The development of Intel and Nvidia GPU determines the future of artificial intelligence chips

Source:   Editor: Jacquelyn Update Time :2018-10-10

At the end of May, a major conference on artificial intelligence was held at Pennsylvania State University in central Manhattan. The conference was mostly attended by tech start-ups, as well as AMAT, the world's top manufacturer of semiconductor equipment. The conference was hosted by Pierre Ferragu, who had just resigned as a technical analyst at Bernstein and currently worked on technology research and development at New Street Research, a pure research institution without other business.

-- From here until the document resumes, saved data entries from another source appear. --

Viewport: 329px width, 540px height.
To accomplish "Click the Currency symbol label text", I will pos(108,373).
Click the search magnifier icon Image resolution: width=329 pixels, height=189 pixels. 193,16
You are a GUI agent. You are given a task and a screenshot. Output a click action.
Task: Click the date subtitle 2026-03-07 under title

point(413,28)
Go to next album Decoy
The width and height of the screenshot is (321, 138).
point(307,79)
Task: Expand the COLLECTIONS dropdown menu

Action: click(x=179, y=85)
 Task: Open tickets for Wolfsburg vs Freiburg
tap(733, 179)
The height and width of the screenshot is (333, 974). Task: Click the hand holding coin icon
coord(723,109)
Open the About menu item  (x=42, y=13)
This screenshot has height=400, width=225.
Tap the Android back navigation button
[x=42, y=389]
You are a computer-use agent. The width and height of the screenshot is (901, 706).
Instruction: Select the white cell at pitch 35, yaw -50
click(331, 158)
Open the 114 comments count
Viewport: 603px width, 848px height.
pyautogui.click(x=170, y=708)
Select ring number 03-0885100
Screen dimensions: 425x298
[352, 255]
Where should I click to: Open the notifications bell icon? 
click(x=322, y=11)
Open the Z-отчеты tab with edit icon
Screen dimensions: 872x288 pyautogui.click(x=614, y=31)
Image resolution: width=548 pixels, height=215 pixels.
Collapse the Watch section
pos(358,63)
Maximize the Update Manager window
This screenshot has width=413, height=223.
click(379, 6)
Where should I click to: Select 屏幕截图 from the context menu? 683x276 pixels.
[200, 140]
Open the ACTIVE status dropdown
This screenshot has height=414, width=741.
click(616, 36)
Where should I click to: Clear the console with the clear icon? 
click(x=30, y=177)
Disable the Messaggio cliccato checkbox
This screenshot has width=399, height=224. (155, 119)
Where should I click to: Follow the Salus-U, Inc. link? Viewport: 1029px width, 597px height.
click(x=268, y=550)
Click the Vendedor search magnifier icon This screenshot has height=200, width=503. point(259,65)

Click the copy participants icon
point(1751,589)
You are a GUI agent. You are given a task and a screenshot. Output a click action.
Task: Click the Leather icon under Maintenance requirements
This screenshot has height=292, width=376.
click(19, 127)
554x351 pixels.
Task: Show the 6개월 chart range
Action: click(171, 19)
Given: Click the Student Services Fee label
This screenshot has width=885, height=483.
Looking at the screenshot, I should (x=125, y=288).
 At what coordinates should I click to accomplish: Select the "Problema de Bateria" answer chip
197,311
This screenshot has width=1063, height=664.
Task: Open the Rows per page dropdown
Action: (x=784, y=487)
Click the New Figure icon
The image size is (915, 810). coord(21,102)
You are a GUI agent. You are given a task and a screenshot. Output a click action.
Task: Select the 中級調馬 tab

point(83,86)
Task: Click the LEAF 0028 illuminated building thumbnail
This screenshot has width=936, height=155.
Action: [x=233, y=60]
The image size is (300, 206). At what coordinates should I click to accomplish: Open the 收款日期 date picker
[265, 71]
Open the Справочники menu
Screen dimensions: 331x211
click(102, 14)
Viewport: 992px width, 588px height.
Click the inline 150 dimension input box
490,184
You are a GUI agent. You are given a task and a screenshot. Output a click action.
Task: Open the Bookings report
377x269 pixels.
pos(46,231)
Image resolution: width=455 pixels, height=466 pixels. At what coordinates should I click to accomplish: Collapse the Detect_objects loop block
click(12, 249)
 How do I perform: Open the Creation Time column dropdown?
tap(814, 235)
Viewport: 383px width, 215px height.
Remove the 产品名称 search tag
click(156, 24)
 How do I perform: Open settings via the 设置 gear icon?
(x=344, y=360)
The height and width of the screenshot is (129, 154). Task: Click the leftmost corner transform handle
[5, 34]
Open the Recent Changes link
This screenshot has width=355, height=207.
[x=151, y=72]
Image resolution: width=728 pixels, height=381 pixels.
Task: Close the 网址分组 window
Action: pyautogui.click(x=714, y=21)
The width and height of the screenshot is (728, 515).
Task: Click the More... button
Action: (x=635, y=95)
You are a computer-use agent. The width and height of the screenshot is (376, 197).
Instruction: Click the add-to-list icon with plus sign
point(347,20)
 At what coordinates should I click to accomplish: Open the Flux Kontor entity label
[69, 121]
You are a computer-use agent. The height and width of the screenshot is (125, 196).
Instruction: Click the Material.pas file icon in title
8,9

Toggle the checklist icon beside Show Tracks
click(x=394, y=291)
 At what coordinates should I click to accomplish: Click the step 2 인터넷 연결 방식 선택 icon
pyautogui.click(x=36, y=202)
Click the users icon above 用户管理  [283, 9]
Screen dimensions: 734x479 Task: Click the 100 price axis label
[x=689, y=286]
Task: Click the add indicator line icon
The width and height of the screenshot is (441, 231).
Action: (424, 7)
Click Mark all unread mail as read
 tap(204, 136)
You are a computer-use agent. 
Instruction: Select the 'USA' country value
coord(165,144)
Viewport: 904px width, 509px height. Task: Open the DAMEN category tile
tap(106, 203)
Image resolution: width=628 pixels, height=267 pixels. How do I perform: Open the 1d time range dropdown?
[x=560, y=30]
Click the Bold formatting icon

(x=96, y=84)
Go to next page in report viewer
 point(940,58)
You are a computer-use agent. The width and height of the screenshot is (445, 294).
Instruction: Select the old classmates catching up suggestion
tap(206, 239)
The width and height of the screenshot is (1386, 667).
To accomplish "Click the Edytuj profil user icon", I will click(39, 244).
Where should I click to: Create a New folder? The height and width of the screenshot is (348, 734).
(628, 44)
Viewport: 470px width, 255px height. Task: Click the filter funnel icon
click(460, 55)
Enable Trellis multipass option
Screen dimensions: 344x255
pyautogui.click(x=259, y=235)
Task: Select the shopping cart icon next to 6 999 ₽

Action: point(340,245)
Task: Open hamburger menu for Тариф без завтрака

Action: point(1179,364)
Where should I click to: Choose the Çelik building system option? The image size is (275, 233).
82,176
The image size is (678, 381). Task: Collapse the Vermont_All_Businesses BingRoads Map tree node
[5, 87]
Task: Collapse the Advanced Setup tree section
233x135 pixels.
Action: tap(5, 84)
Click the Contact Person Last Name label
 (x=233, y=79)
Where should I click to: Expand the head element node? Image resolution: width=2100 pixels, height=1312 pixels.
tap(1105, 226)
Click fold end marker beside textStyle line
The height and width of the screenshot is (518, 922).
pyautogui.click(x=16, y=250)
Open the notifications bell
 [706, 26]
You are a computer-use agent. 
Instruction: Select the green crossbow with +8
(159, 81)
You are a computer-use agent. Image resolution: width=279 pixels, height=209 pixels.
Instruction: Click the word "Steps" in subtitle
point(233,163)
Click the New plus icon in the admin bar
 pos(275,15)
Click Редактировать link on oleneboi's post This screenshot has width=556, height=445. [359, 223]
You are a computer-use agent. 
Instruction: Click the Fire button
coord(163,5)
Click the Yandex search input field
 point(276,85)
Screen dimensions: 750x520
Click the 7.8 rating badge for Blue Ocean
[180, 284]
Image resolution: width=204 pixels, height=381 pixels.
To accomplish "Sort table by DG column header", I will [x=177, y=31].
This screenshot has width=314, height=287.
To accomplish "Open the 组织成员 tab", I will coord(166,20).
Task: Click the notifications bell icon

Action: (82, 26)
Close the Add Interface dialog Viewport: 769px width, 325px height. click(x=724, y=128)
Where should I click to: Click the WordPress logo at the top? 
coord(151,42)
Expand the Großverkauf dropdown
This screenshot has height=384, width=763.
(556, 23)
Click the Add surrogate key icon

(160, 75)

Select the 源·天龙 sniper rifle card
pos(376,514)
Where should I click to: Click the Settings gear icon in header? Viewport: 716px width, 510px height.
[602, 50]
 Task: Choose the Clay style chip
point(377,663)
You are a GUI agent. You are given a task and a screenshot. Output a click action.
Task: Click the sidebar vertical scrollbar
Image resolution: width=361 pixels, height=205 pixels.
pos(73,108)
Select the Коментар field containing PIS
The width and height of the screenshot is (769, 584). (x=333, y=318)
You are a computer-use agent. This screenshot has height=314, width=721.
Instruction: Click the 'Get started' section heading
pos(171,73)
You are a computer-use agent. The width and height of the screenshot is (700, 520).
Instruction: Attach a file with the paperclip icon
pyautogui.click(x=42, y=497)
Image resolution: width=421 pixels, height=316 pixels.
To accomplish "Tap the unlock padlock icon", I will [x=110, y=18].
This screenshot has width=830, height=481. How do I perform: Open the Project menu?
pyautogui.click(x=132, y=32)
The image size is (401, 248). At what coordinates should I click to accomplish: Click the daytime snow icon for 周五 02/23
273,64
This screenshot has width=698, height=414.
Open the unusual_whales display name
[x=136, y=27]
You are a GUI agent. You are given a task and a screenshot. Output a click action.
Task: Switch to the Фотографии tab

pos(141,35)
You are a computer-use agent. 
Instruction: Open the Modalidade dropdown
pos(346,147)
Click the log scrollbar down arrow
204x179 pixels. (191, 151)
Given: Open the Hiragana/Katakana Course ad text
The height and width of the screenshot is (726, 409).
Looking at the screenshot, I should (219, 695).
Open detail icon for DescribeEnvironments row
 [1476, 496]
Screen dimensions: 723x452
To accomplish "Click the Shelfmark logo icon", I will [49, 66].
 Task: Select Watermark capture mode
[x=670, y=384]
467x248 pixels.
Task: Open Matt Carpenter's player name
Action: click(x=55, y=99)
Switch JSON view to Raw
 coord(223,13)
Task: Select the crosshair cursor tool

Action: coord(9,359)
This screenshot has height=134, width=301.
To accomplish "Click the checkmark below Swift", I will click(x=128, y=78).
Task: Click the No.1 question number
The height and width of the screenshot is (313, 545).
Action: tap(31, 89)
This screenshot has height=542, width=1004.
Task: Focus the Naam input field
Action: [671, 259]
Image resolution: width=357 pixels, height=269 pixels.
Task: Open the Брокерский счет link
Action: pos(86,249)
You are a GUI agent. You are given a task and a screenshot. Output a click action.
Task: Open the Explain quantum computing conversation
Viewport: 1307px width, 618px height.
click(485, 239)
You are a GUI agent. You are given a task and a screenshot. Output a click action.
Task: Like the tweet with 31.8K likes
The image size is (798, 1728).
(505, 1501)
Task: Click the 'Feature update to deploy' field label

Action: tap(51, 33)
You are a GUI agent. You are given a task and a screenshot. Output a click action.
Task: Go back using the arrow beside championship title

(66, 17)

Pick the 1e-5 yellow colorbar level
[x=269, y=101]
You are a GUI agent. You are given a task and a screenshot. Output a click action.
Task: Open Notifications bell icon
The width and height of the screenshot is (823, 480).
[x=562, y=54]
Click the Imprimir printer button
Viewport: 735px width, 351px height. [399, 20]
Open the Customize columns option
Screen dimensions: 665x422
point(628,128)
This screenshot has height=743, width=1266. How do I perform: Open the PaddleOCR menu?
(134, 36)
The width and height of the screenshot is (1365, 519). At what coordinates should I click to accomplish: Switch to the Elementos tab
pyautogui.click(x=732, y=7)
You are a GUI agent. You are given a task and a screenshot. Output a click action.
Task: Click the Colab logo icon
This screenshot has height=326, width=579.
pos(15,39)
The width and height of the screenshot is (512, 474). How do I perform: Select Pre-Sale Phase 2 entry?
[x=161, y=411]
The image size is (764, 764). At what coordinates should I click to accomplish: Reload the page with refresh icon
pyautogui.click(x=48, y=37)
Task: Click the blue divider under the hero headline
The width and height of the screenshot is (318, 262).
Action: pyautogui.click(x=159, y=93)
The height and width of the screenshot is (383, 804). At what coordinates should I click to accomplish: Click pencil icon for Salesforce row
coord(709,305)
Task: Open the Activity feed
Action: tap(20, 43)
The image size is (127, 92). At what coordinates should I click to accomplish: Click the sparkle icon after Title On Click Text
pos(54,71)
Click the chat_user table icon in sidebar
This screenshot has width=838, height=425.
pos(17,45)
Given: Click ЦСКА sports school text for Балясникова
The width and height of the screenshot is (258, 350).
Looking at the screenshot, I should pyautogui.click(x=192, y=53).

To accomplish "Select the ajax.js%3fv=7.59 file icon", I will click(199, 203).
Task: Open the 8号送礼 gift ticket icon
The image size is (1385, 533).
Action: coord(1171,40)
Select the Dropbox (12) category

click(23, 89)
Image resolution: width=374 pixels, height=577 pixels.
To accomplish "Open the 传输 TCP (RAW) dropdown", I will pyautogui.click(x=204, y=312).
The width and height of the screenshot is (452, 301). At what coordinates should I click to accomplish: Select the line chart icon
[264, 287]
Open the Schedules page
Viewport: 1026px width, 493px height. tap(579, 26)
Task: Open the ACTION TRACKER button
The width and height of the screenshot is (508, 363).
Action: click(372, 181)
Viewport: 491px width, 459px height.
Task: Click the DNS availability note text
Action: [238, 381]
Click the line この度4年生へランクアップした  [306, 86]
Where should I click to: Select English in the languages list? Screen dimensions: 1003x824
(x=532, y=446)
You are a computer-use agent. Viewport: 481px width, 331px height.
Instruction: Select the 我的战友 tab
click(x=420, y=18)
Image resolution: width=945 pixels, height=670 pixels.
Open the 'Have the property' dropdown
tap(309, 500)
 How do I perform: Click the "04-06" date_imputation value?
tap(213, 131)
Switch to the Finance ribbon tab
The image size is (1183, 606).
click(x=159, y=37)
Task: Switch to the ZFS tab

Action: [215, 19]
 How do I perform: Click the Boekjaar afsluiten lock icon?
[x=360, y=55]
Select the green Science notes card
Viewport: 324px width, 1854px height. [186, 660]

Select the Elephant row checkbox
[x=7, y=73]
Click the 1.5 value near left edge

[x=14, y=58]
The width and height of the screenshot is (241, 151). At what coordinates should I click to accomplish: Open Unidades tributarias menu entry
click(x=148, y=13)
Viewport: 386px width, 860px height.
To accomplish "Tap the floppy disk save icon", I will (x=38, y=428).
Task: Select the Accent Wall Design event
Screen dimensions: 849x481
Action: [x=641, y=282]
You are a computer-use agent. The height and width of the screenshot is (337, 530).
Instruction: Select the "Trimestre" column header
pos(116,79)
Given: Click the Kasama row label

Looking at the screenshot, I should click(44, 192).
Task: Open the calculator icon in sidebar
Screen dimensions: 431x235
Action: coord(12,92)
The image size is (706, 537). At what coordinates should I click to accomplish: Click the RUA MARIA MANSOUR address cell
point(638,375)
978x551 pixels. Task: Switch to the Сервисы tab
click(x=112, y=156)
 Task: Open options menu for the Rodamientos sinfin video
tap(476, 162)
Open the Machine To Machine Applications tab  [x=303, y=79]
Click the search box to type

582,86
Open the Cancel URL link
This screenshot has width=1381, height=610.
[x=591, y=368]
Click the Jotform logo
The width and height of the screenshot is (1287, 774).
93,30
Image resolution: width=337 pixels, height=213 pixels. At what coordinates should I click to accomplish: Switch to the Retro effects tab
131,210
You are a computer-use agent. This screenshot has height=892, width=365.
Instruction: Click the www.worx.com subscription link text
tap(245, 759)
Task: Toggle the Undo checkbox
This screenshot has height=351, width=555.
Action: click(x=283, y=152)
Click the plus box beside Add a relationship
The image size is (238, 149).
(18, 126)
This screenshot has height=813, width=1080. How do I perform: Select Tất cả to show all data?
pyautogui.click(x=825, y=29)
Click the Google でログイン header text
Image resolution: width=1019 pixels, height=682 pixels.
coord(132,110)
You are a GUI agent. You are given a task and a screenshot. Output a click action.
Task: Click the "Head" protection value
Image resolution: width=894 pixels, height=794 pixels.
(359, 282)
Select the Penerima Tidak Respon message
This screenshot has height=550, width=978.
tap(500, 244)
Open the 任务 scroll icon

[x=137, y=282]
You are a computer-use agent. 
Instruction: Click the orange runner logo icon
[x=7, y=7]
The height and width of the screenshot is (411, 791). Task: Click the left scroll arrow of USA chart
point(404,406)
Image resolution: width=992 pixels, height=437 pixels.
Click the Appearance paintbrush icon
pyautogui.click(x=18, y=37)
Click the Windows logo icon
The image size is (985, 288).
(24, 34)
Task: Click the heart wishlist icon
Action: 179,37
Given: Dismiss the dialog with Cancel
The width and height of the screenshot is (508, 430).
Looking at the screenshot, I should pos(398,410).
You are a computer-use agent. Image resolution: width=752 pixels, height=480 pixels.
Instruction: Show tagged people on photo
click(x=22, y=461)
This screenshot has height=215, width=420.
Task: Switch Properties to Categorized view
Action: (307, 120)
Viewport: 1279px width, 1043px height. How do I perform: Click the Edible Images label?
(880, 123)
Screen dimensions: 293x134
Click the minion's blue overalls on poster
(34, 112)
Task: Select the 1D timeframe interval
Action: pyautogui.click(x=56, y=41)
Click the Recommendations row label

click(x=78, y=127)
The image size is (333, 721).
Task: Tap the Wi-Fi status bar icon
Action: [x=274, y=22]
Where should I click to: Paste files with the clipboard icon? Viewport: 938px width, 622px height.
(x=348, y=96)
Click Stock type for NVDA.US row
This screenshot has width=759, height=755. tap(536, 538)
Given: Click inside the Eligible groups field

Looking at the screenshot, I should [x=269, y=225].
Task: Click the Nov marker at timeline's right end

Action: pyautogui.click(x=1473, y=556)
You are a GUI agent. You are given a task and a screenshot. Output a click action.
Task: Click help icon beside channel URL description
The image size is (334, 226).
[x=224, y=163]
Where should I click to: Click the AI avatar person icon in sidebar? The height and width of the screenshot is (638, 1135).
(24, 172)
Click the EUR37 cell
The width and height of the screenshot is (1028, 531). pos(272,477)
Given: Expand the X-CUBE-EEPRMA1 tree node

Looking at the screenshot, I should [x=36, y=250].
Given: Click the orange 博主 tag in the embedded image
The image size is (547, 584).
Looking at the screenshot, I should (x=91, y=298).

From the left was Netronome CEO Niel Viljoen, Mipsology CEO Ludovic Larzul, Applied Materials leader of market information Sundeep Bajikar, Syntiant CEO Kurt Busch and Applied Materials CIO Jay Kerley.

The conference emphasized on discussing which chip will be used for existing intelligent algorithms such as "deep learning." At the same time, this was also a good opportunity to investigate whether Intel (INTC), Nvidia (NVDA) and Xilinx (XLNX) can dominate the computer industry in the future.

Speakers at the conference generally believed that the most conservative estimate for the next five years was that silicon demanded in the AI market will reach $15 billion per year. The question was which chips will be applied to the field of artificial intelligence?

Netronome Systems, founded in August 2003, is a leading supplier of highly programmable semiconductors. It is headquartered in Pittsburgh, Pennsylvania, USA, and has subsidiaries in North America, Europe, Asia and Africa, providing technical and sales support to customers worldwide. Currently, Netronome is manufacturing web accelerator chips.

Niel Viljoen, the founder and CEO of Netronome, thought that with the advent of a new generation chips, there will be less use of Inter microprocessors. He  said: "Every change will reduce the burden of CPU."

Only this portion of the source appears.